The Irish Children's Fund (ICF) was a "not-for-profit, nonpolitical and interdenominational reconciliation" organization which operated from 1982 until 2011. It was involved in bringing Protestant and Catholic boys and girls from Belfast and Derry, some of whom had experienced the violence of Northern Ireland's Catholic-Protestant divide, to stay with American families in the Chicago area, Northwest Indiana and Indianapolis.

==History==

ICF was founded in 1982 by Robert N. O'Connor, a native of Dublin and resident of Hudson, Ohio. 164 children participated in the first summer. Over the next twenty-five years, the ICF hosted over 3,000 children from Belfast and Derry. The children, 11 years of age, spent one summer month in the Chicago area, Northwest Indiana, and Indianapolis with volunteer hosting families. Each year, up to 100 children participated in the summer program.
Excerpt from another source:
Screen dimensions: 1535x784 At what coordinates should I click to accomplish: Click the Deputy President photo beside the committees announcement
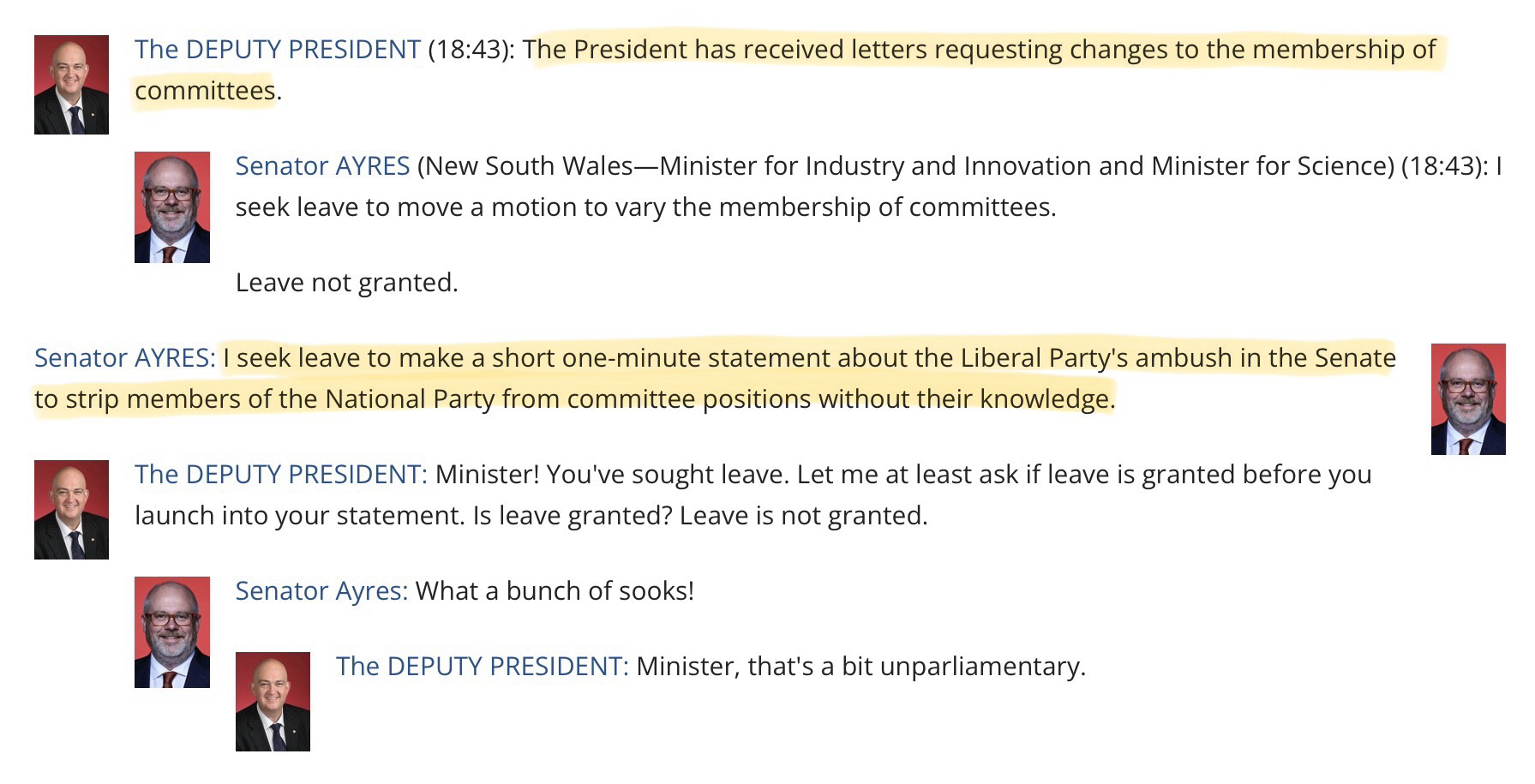coord(71,85)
Volunteers, whose primary responsibility involved the coordination of the hosting families, fund raising activities, and the summer mixing events for all, administered the USA program. There were two part-time employees staffing the ICF office. Sources of funding included grassroots fundraising activities sponsored by the host families.

The ICF also operated a reconciliation center in Ballycastle, County Antrim. Small groups of children were brought together for weekend gatherings during the school year and to spend one week at the center each summer.

In 2011 the last group of teens went to the United States.